Scheduling requirements for industrial projects.

 

2017-07-07. Industrial projects labour frequently under cost pressure that is merely compounded by extremely tight schedules during realisation. Project scheduling must adhere to certain structures in order to ensure that progress remains transparent for the purchaser and contractor alike. This article investigates what these structures are, and why clear scheduling procedures to manage disturbances in construction processes need to be firmly anchored in the contracts.

 

Most project agreements for the design, procurement, delivery, assembly and commissioning of industrial systems and machines will include a rough schedule that defines key dates for the contractual parties as they move toward project completion. These rough deadlines are described as milestones in the project contract and are usually associated with contractual penalties or liquidated damages. It is standard industrial practice that the contractor is contractually obliged to flesh out this milestone schedule by adding the activities needed in the project (“tasks”) just a short time (between four and eight weeks) after the project contract comes into full force and to submit the documents to the purchaser for approval.

 

Creating transparency 

 

The purpose of this procedure is for the purchaser to acquire an impression of whether the contractor’s scheduling is realistic on the one hand, and on the other to check that the contractor has planned the sequence of work sensibly. Another intention is to ensure agreement between the contractual parties on the times by which the purchaser must have satisfied its contractually defined duties of cooperation in the project.

 

A schedule agreed in this way between the contractual parties is then known as a ‘baseline schedule’, which is added to the contractual purpose, namely the ‘contractually agreed construction work’. The contractor’s performance is measured against this schedule as the project progresses. The contractor is entitled to refer to this baseline schedule if the purchaser falls behind with its duty of cooperation in the project.
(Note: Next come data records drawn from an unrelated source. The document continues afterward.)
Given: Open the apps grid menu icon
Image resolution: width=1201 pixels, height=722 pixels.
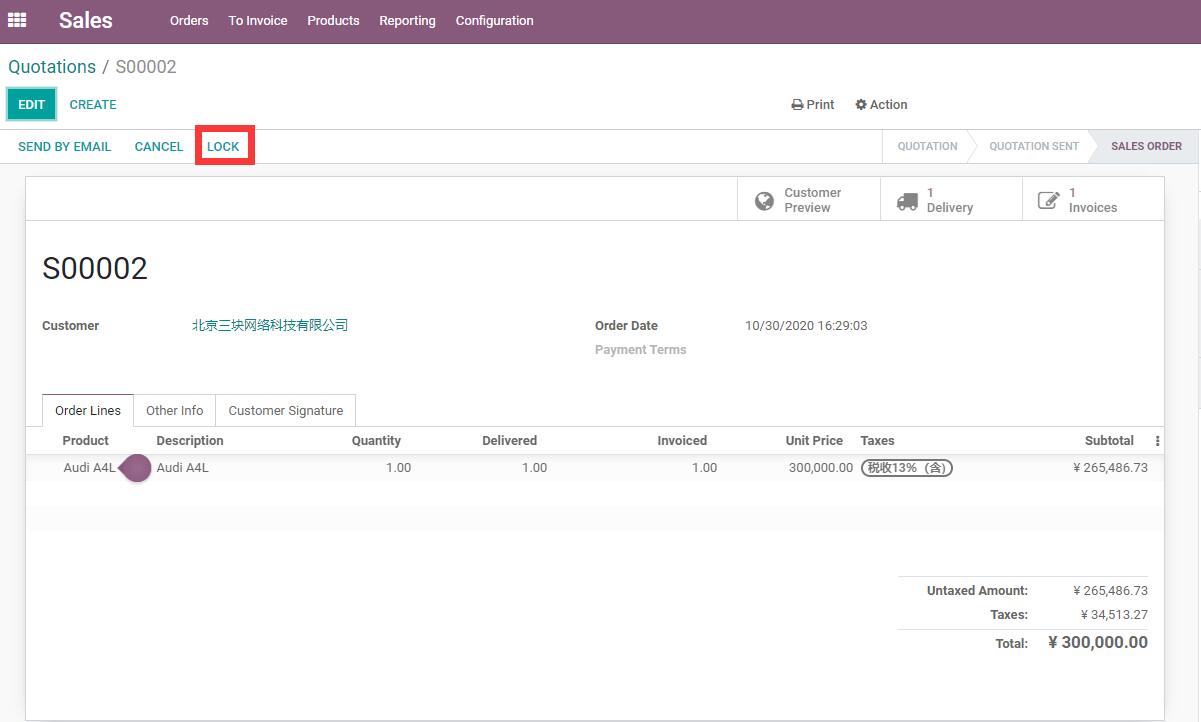Looking at the screenshot, I should tap(17, 20).
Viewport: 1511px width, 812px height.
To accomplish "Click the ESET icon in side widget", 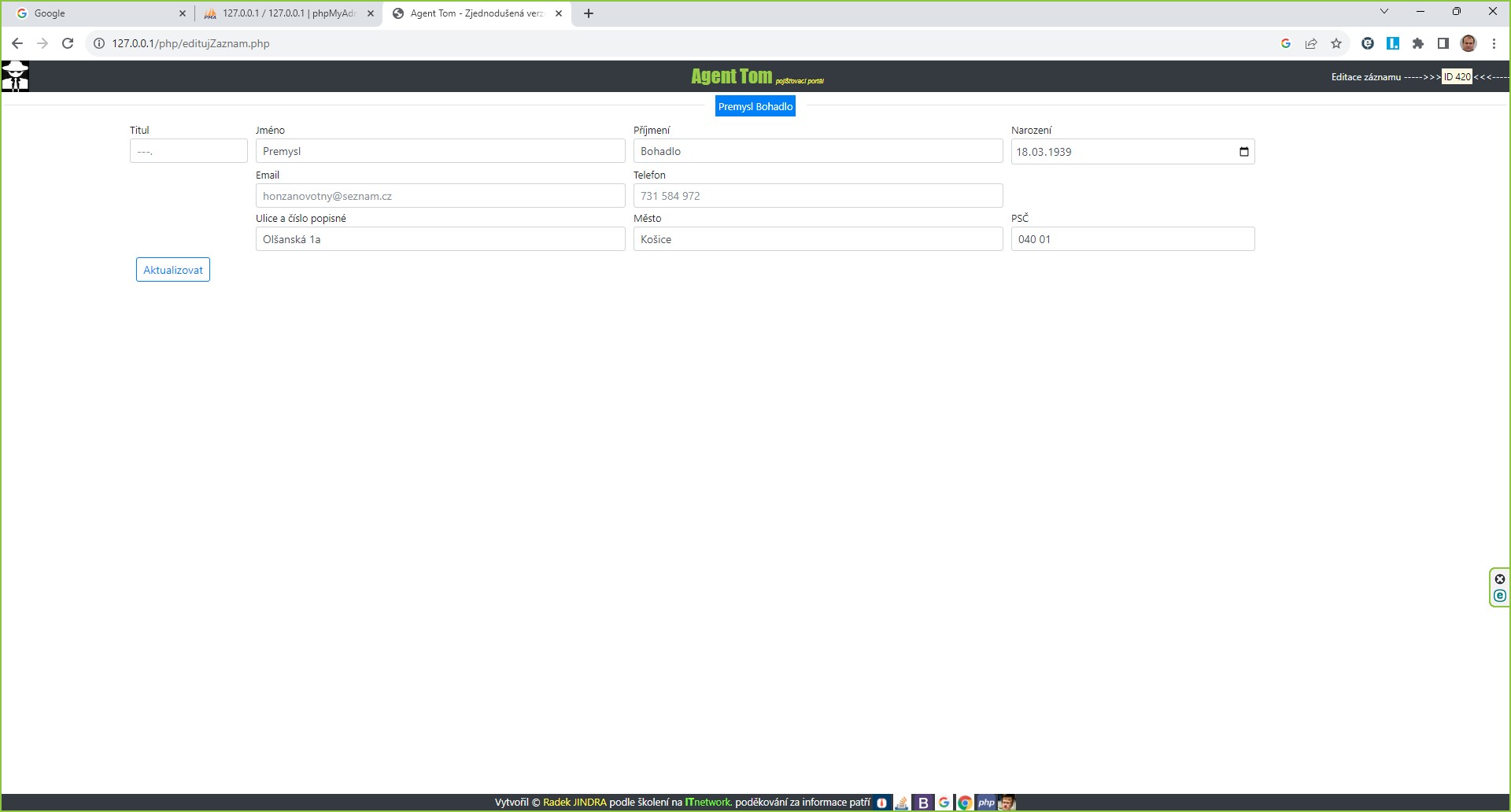I will [1500, 596].
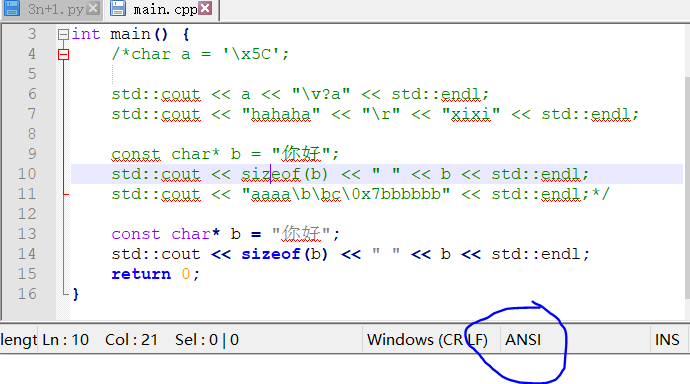Click the save icon on 3n+1.py tab
This screenshot has width=690, height=384.
[x=12, y=8]
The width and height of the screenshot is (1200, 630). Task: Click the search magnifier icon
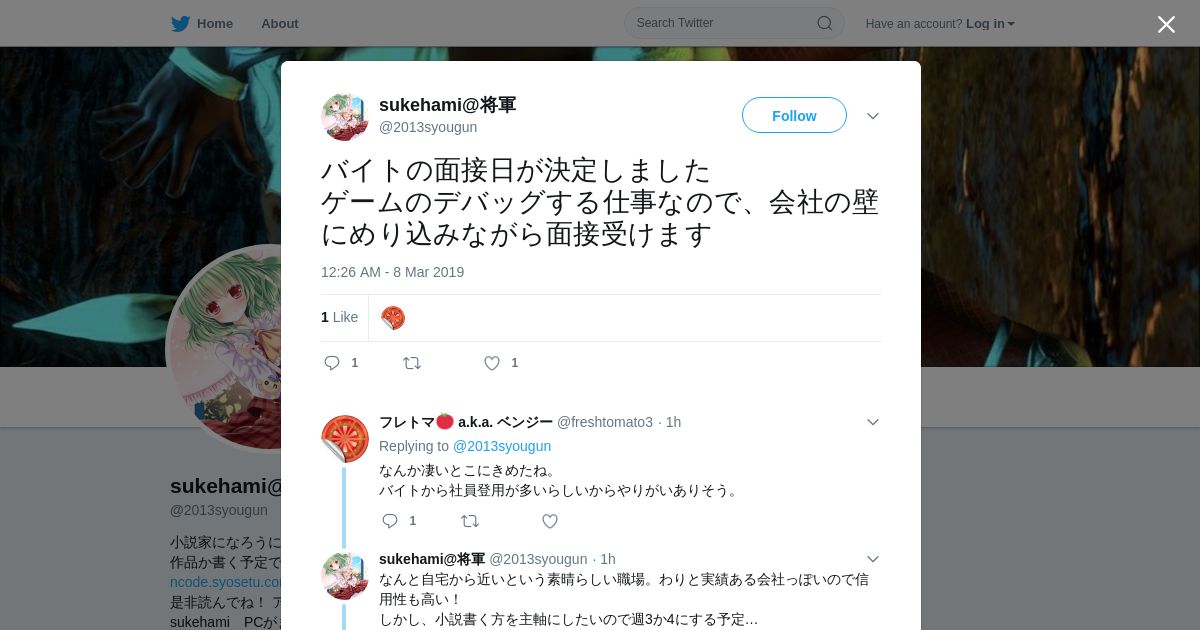point(825,23)
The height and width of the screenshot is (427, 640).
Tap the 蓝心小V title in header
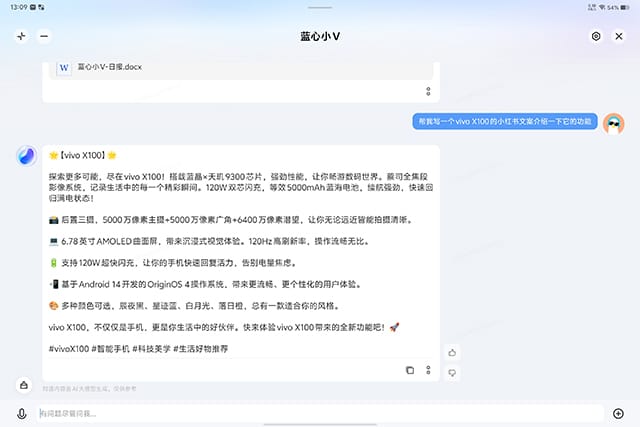[x=320, y=36]
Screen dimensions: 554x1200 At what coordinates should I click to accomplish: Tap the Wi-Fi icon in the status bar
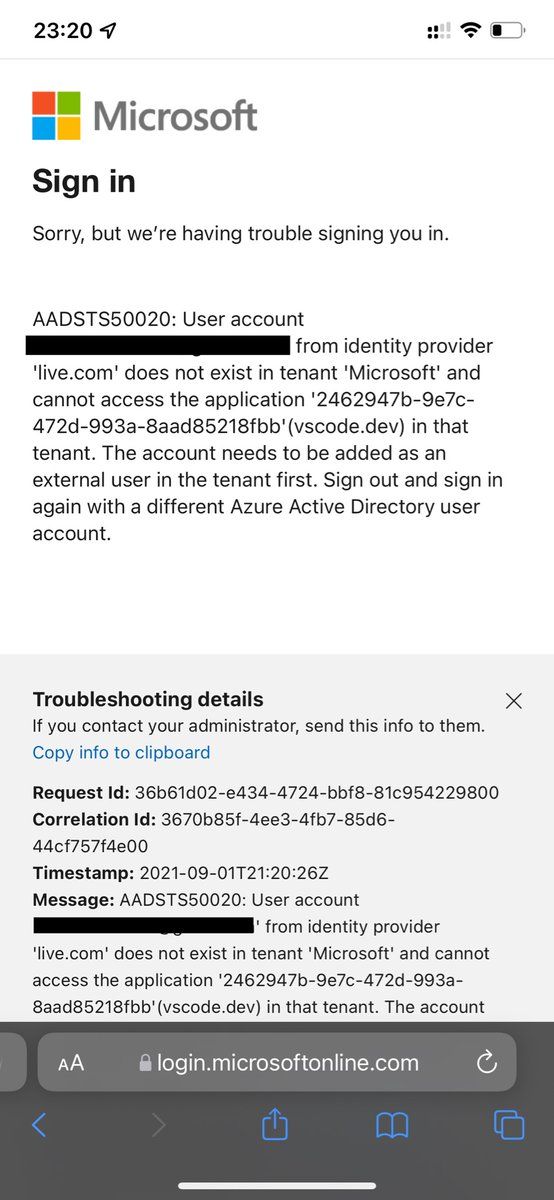469,31
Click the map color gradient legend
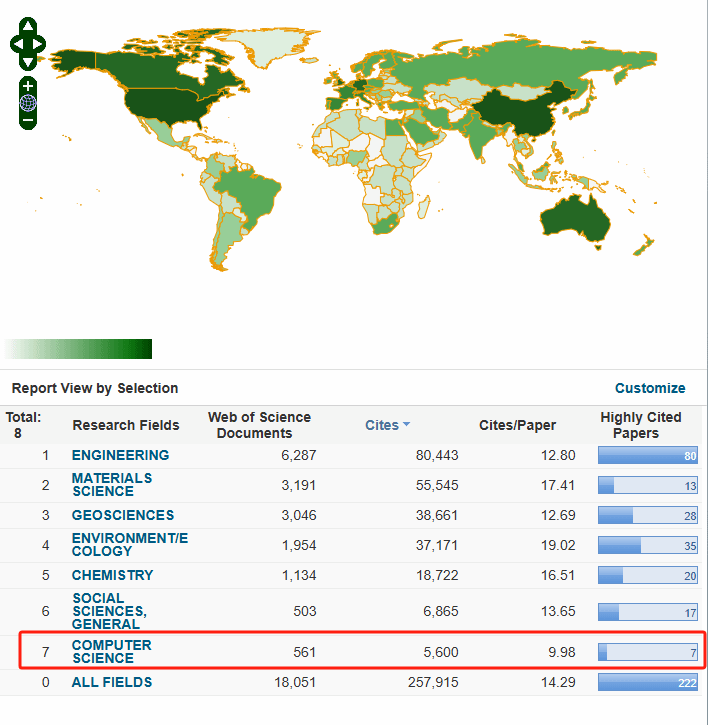Screen dimensions: 708x725 pos(78,349)
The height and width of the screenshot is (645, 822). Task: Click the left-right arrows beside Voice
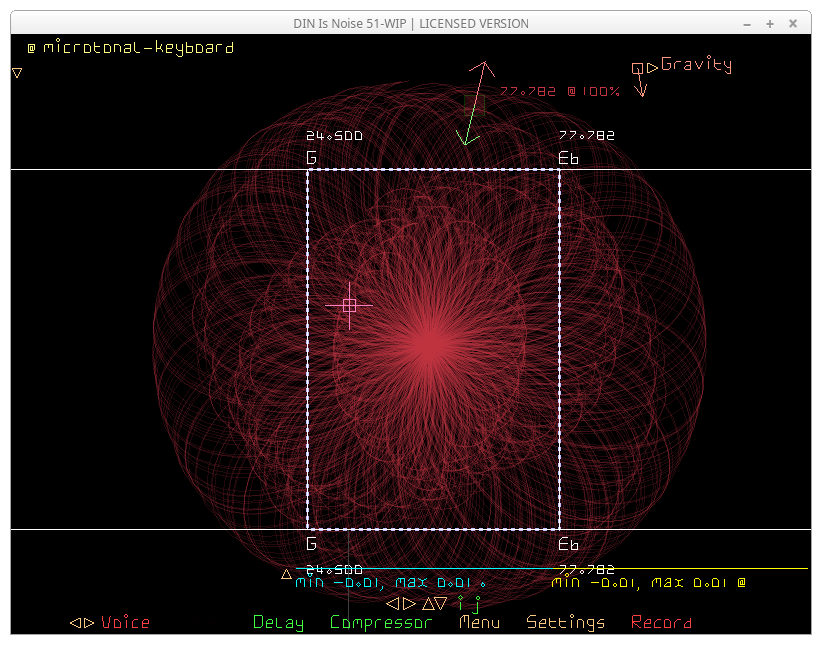point(82,622)
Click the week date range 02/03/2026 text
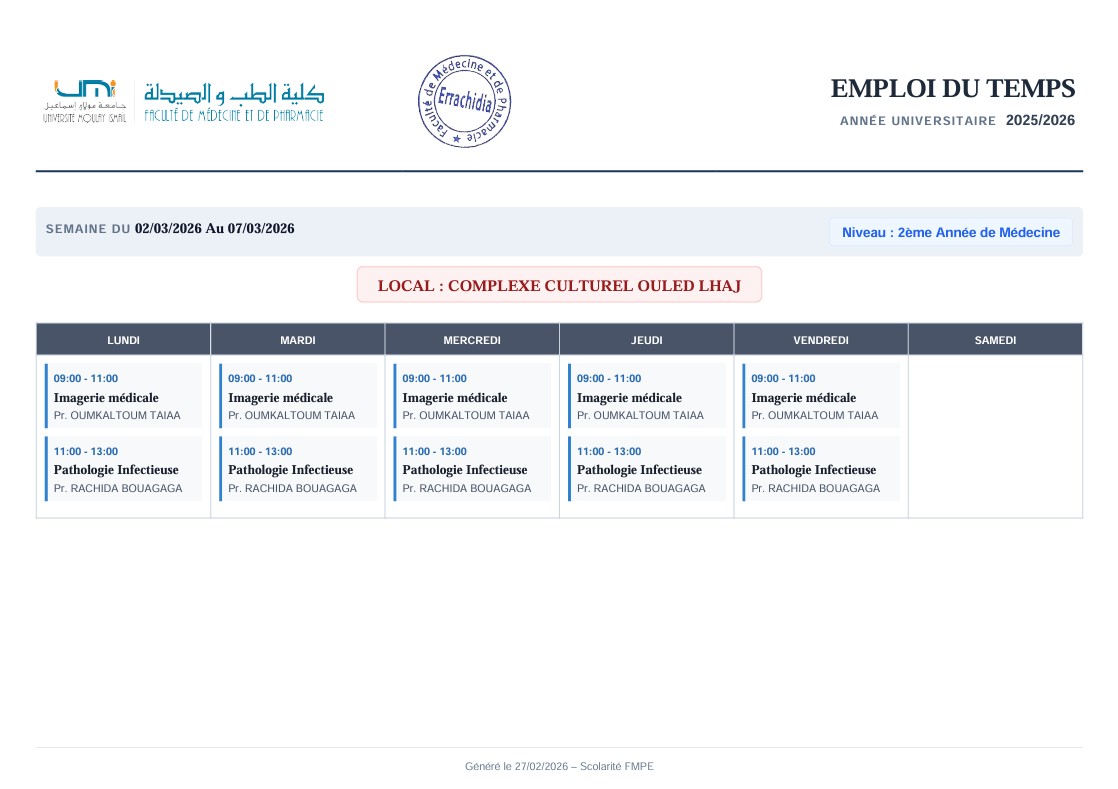The width and height of the screenshot is (1118, 789). pos(214,228)
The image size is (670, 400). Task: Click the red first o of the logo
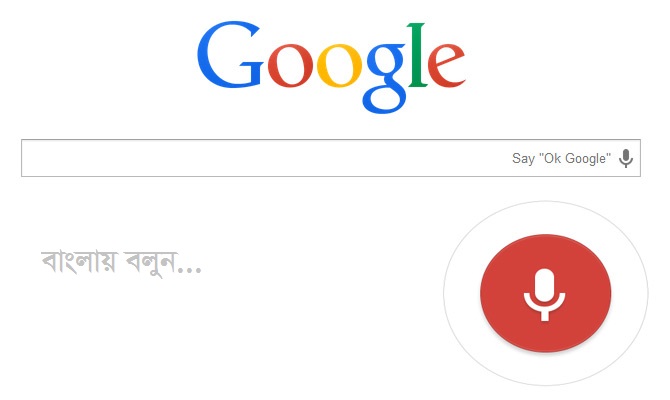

It is essential that this kind of baseline schedule is sufficiently detailed, without becoming overly intricate (no ‘micro-project planning’“) and that the activities it contains are made logically coherent by the establishment of structural relationships (e.g. ‘end–start’, ‘start–start’, etc.).

 

Should disturbances be planned?

 

So far, so good. But a frequently observed practice in the hurly-burly of real-world industrial projects is that the actual process of updating the schedule as the work progresses lies somewhat neglected on the side lines. While the contractor will record the project’s monthly progress in the schedules and report the results to the purchaser, he will frequently neglect to include disturbances, changes and deviations – and their respective implications for the project itself (cause and effect) – in the updated project schedule and the contractually agreed construction work.

 

The US-American engineer Edward A. Murphy Jr once coined the pithy one-liner that “Every that can go wrong, will go wrong.” His quip went down in the annals of history as Murphy’s Law. But if a few things go wrong over the course of the project, and its completion takes place at a later date than contractually agreed between the parties, the purchaser will insist that the contractor pays a penalty or liquidated damages due to delayed fulfilment. This places the burden of proof on the contractor to demonstrate that responsibility for delayed fulfilment lies with the purchaser, and that the contractor is entitled to an extension in the construction period.

 

The ‘disruption-modified construction schedule’

 

The key in this regard is the ‘disruption-modified construction schedule’. A bit of a tongue twister, it is nevertheless an indispensable tool in the planning and tracking of industrial projects. A disruption-modified construction schedule is nothing other than a baseline schedule, updated by the contractor to account for all disturbed processes, changes, deviations and their implications that occurred over the course of a project. By their very definition, consequences that will extend the construction period required by the contractor must be added to the critical path of the PERT-chart contained in the baseline schedule. Contractors who are unable to furnish evidence will not have the right to claim an extension of time for completion. To satisfy the burden of proof, it is necessary that the contractual parties put their heads together on a regular basis over the course of the project to discuss how the consequences of disturbed processes, deviations and cbehanges will be overcome. In these cases it will be necessary for the contractual parties to agree on a new, disruption-modified construction schedule as soon as the original project timeline is disturbed for reasons that lie in the responsibility of the purchaser. However, the purchaser must on all accounts receive comprehensive information about the event (‘notice of obstruction’) before any changes can be made. Contractors who neglect to inform the purchaser (within a reasonable period of time) of a disruptive event in the project by submitting a notice of obstruction, may find that they have voided any right to claim an extension in construction time.

 

Once agreed between the contractual parties, the new, now disruption-modified construction schedule becomes an integral part of the contractually agreed construction services. The contractor will then be measured against this new (revised) baseline schedule as the project progresses, at least until a new disruption-modified construction schedule is agreed as the new baseline schedule between the contractual parties. The procedures applicable to the contractor’s claims to an extension of time for completion are defined differently in the variously applicable legislation and will not be dealt with in any detail here. But it is essential nonetheless that the requirements for the project contract, as defined in the applicable legislation, are meticulously reflected in the contractual clauses dealing with extensions of time for completon. The key aspects should be:

 

  • the ability to adapt the construction time granted as the project progresses;
  • to relieve the contractor from its obligation to adhere to project deadlines when prevented from doing so by circumstances that are beyond its control;
  • to give the purchaser the right to demand indemnification or liquidated damages from the contractor in cases in which it culpably exceeds the contractually agreed construction time;
  • to mutually oblige the contractual parties to address any disturbances in the project and their consequences in an amicable way.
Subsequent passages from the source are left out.